Hoy en día, los centros educativos se están convirtiendo en ONGs (resolviendo problemas de índole familiar, compensando no ya desfases educativos, sino socioeconómicos, y ofreciendo calefacción, portátiles o tablets y wifi gratis a quiénes nada tienen en casa); en Espacios de Paz (cuando nunca hubo tantos conflictos como ahora, ni tanta inquina ni tanto encono); en centros TIC (tecnificando la información, que sin la formación adecuada se convierte en desinformación, deformando la comunicación y generando incomunicación); en centros Bilingües (fomentando el aprendizaje de otras lenguas vehiculares –aun sin conocer ni dominar la propia– sobre todo el inglés, el nuevo “esperanto neoliberal”); o, últimamente, en centros de salud, con protocolos y medidas de higiene y control sanitario dignos de cualquier hospital.
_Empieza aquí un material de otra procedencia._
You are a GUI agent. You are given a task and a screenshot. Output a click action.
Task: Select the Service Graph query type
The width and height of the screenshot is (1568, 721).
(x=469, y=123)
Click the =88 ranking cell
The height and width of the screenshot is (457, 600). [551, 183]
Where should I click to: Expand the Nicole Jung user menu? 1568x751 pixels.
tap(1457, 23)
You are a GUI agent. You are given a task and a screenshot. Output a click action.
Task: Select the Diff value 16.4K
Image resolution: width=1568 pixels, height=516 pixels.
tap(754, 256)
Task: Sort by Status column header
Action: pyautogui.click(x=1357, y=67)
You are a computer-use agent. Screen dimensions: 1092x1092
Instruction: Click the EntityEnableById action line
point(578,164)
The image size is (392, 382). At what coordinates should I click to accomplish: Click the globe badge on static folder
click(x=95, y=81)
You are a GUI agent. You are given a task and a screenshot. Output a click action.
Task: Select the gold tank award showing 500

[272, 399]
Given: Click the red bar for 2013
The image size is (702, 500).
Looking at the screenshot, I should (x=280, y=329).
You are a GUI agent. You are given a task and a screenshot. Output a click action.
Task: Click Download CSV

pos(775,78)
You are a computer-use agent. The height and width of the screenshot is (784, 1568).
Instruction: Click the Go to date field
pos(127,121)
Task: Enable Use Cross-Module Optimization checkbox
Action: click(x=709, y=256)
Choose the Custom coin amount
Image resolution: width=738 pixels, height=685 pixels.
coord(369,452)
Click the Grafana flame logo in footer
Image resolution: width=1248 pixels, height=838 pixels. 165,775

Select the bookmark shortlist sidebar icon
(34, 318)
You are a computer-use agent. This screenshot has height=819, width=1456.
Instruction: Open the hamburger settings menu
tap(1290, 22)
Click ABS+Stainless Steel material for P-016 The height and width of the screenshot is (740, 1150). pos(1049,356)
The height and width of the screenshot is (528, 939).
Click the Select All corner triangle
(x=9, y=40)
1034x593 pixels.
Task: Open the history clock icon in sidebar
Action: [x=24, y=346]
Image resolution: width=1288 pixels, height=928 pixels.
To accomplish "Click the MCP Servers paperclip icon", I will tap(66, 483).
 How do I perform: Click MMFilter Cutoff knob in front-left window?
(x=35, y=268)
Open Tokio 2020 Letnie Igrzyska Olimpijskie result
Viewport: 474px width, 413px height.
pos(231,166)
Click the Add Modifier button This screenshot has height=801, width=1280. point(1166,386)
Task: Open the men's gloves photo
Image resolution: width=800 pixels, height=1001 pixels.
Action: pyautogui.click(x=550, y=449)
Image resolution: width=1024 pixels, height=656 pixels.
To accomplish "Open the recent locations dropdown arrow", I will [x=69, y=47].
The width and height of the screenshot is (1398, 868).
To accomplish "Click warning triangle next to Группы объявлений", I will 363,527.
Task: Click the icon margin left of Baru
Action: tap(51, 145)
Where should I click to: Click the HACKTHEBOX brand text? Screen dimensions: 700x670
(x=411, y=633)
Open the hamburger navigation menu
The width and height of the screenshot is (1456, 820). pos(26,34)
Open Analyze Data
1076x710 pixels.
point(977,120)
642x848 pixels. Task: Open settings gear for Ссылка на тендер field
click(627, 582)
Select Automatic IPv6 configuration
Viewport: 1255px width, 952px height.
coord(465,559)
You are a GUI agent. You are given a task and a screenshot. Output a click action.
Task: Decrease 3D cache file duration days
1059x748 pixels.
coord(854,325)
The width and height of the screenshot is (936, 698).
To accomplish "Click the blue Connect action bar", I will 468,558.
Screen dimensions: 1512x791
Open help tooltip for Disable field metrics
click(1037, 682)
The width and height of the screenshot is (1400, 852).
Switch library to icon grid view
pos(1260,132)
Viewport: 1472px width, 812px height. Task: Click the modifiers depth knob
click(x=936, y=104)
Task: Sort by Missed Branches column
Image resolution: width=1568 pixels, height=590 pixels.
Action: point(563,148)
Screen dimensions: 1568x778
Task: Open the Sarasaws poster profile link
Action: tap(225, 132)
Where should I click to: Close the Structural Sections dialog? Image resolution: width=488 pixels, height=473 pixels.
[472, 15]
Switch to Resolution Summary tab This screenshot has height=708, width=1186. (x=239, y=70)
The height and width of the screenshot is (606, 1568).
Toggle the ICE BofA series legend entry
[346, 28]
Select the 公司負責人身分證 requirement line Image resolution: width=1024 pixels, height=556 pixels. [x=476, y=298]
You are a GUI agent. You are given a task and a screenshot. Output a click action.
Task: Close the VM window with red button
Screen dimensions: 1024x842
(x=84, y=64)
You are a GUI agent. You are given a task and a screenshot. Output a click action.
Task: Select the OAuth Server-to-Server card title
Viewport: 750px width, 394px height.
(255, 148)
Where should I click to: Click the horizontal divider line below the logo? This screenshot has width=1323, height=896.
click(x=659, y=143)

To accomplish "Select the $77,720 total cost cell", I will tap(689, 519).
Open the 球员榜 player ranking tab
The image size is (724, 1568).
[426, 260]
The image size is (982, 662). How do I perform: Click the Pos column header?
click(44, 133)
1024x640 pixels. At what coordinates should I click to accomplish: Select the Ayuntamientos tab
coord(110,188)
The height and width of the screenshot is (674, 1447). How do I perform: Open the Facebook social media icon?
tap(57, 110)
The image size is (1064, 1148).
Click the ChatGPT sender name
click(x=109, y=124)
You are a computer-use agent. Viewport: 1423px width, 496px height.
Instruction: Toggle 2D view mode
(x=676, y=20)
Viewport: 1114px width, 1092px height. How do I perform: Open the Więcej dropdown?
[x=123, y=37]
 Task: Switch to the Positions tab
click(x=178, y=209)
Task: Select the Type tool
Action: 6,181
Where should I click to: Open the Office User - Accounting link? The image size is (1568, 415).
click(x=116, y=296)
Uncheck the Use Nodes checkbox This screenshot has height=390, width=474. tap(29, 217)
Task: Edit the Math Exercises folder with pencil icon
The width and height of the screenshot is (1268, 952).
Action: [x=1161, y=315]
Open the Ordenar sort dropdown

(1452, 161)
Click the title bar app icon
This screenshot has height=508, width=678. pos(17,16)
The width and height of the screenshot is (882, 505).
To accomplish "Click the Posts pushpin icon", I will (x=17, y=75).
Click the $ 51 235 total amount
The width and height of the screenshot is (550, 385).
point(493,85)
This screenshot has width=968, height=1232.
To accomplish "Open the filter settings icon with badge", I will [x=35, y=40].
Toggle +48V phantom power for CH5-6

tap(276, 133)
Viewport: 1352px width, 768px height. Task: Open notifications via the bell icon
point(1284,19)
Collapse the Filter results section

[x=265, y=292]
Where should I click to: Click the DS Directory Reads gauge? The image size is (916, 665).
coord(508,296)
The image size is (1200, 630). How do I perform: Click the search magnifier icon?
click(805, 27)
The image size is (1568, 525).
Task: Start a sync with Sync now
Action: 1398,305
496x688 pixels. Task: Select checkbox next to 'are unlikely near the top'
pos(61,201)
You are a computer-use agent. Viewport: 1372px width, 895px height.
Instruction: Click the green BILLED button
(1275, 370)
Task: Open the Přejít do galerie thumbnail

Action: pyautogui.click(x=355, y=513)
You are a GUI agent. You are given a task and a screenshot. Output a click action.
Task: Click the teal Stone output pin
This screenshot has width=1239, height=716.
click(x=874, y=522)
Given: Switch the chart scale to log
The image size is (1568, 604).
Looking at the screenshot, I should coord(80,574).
Nadie en el sector educativo sabe a qué atenerse. Ni docentes, ni padres/madres/tutores legales, ni alumnado, ni directivas, ni inspectores. Bueno sí, quienes rigen el cotarro (por sus, en muchos casos, deméritos ampliamente contrastados) y persiguen tecnificar el proceso educativo con la idea de rentabilizarlo, aplicando las medidas para obtener el mejor producto (fin), mediante el método más rápido y seguro (medios) al menor costo (la eficiencia lo justifica todo).
Pues bien, a día de hoy, los docentes decentes estamos cansados de debates estériles; hartos de huelgas con y sin sentido; empachados de protestas “sindicalizadas”; desencantados de vaivenes gubernamentales, de leyes, órdenes, resoluciones, directrices; de enchufes; de tanta sigla (LOCE, LOE, LOMCE, LEA, CEP, CAU, FPB, APAE, PEvAU, etc.). La mayoría llegamos a esto por vocación y trabajamos con ilusión y energía porque estamos enamorados de nuestra profesión.
Particularmente, en veintidós años de servicio, algo he enseñado y mucho he aprendido, he conocido a muchos profesionales impresionantes –la mayoría– y unos cuantos –los menos– detestables, he viajado extraescolarmente, he conocido en profundidad a Séneca, he aprendido jurisprudencia (yo, que no soy nada prudente) y aún me encuentro a alumnos/as que me recuerdan y a los que recuerdo. Como soy optimista (y gilipollas, a partes iguales), voy a seguir enseñando e intentando generar aprendizaje, lo más dignamente posible; voy a seguir implicándome con mis alumnos/as, intentando complementar la educación que, no lo olvidemos, han de darles sus padres. Nunca seré un mero ejecutor de una acción planificada, previsiblemente elaborada y controlada desde fuera de las aulas, por personas ajenas a la educación. Nunca trataré a mis alumnos y alumnas como autómatas sujetos a estímulos que han de reaccionar de manera uniforme, o sea, no reduciré la conducta de los chavales a lo observable, sus aspiraciones a lo definible, su educación a lo tangible, al logro inequívoco de un estándar medible, preestablecido y unívoco. Paso, ni acato ni asumo. O sea, seré un esquirol del actual sistema, ya no sé si laico o aconfesional. Todo parece encajar según un guión ideológico –pero poco lógico–, todo menos mis ganas de encajar.